TASKS TO PERFORM =
**a)** Return the part of the passage on optimism and hope that begins at the words "SN: I need to" and stops after the words "go to hell.", copied character for character.
**b)** Answer these questions from the passage on optimism and hope:
(i) Which two dangers does the speaker name as threatening us?
(ii) To which philosopher does the speaker trace the argument?
(iii) What does the speaker say will happen if we give in to pessimism?

READING PASSAGE =

SN: I need to start by saying that I’m not an optimist. I think it would be obscene to be optimistic at this moment in history, when we are threatened by so many real dangers that could bring us down, from a rise in fascism in many countries to the climate crisis.
Optimism and pessimism are making predictions about what’s going to happen in the future. I don’t make any predictions about what’s going to happen. But I do argue that if we give in to pessimism, the worst will happen. Because the only way in which we can prevent the worst is if we maintain hope that, by working together, we can actually avert the worst and make things better. It’s an argument that goes back to [Immanuel] Kant. It’s one that Noam Chomsky also holds. It’s really easy. It is: There’s not much of a choice, if you give in to pessimism, we will all go to hell.

STORED DATA =
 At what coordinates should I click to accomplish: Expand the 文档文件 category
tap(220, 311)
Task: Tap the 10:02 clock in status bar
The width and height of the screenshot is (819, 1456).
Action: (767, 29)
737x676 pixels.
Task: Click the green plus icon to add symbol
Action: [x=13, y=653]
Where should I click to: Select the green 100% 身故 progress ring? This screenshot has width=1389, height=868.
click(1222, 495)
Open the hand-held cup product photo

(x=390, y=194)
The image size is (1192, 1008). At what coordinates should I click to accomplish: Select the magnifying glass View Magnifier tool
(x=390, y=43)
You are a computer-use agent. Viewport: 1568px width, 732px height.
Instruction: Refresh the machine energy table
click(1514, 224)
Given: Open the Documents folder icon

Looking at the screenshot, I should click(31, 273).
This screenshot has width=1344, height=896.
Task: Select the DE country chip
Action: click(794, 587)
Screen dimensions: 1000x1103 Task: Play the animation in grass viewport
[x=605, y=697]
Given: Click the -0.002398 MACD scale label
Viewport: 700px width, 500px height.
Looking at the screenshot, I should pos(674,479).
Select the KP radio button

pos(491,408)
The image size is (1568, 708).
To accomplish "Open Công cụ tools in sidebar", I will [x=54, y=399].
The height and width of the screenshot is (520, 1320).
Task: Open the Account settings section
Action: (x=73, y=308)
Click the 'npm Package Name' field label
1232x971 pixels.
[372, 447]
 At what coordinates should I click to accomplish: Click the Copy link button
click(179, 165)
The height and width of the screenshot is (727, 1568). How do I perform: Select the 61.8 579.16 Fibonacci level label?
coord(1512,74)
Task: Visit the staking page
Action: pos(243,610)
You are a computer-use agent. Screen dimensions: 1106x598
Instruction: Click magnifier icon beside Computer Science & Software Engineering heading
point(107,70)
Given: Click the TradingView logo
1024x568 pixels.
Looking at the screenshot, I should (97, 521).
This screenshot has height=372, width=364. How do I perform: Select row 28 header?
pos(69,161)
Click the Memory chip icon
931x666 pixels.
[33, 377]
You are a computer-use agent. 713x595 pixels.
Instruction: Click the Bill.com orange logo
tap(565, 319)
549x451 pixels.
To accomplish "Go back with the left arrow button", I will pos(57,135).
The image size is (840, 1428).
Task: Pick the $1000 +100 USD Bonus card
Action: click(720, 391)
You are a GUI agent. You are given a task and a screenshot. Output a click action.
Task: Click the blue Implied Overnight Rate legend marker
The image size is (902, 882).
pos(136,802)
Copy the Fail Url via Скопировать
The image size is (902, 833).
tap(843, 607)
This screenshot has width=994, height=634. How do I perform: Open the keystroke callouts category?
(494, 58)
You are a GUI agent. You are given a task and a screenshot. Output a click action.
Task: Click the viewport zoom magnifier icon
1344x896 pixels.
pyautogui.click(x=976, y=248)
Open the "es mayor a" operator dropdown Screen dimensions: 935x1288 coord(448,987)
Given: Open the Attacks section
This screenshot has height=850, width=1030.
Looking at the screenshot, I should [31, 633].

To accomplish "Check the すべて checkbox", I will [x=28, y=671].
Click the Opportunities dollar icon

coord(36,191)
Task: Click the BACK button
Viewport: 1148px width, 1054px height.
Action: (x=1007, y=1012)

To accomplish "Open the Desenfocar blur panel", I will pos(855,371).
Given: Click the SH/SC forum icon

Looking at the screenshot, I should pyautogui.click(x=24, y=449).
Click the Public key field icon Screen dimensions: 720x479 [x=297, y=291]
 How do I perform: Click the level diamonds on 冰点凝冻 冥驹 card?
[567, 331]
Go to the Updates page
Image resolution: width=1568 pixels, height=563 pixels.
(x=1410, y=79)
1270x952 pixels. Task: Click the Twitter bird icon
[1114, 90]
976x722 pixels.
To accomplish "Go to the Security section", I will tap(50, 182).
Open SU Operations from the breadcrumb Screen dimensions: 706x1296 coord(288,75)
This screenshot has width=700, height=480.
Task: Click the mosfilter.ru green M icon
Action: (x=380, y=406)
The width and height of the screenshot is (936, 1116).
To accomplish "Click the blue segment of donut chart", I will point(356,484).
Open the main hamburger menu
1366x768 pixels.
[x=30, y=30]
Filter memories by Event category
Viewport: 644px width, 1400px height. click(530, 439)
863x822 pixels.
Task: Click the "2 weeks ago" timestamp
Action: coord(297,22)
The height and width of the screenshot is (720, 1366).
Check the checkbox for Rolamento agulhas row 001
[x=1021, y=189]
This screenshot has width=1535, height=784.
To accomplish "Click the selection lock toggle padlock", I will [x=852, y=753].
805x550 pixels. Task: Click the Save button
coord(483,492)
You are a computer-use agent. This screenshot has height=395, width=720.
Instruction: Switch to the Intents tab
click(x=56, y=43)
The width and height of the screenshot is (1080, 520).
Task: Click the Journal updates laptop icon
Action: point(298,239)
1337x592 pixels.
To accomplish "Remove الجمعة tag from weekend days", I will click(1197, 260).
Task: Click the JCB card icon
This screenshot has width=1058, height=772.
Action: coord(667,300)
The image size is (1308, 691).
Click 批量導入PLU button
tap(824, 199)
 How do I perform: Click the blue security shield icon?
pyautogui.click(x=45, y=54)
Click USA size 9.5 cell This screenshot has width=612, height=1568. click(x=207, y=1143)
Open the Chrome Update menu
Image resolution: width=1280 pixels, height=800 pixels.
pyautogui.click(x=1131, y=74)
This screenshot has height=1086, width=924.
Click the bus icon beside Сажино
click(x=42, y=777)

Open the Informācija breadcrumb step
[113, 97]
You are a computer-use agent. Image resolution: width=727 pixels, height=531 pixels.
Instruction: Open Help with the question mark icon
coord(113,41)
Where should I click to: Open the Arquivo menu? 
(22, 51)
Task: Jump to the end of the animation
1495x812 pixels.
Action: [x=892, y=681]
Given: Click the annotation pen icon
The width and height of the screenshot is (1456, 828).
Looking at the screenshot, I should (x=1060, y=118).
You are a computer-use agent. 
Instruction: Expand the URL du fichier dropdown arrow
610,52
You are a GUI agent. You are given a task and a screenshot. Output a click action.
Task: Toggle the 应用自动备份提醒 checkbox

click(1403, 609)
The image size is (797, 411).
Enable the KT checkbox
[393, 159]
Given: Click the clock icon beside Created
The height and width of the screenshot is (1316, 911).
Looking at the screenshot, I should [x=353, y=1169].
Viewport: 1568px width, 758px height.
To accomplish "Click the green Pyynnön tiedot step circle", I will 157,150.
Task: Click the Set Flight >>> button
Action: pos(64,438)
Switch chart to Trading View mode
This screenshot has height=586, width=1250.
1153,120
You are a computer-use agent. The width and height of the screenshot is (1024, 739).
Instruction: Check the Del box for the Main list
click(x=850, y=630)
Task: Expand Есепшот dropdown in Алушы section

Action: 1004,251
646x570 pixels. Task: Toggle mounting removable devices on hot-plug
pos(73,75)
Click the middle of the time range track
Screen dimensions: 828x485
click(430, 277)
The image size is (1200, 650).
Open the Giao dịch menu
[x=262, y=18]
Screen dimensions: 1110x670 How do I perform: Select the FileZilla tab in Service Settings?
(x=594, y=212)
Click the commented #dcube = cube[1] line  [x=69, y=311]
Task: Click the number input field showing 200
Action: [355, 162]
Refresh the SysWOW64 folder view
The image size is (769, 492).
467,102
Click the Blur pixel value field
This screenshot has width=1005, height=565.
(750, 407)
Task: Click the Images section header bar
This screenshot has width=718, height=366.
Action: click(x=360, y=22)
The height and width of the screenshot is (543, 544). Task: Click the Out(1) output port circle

ANSWERS TO THE PROBLEMS =
**a)**
SN: I need to start by saying that I’m not an optimist. I think it would be obscene to be optimistic at this moment in history, when we are threatened by so many real dangers that could bring us down, from a rise in fascism in many countries to the climate crisis.
Optimism and pessimism are making predictions about what’s going to happen in the future. I don’t make any predictions about what’s going to happen. But I do argue that if we give in to pessimism, the worst will happen. Because the only way in which we can prevent the worst is if we maintain hope that, by working together, we can actually avert the worst and make things better. It’s an argument that goes back to [Immanuel] Kant. It’s one that Noam Chomsky also holds. It’s really easy. It is: There’s not much of a choice, if you give in to pessimism, we will all go to hell.

**b)**
(i) A rise in fascism in many countries and the climate crisis.
(ii) Immanuel Kant.
(iii) The worst will happen; we will all go to hell.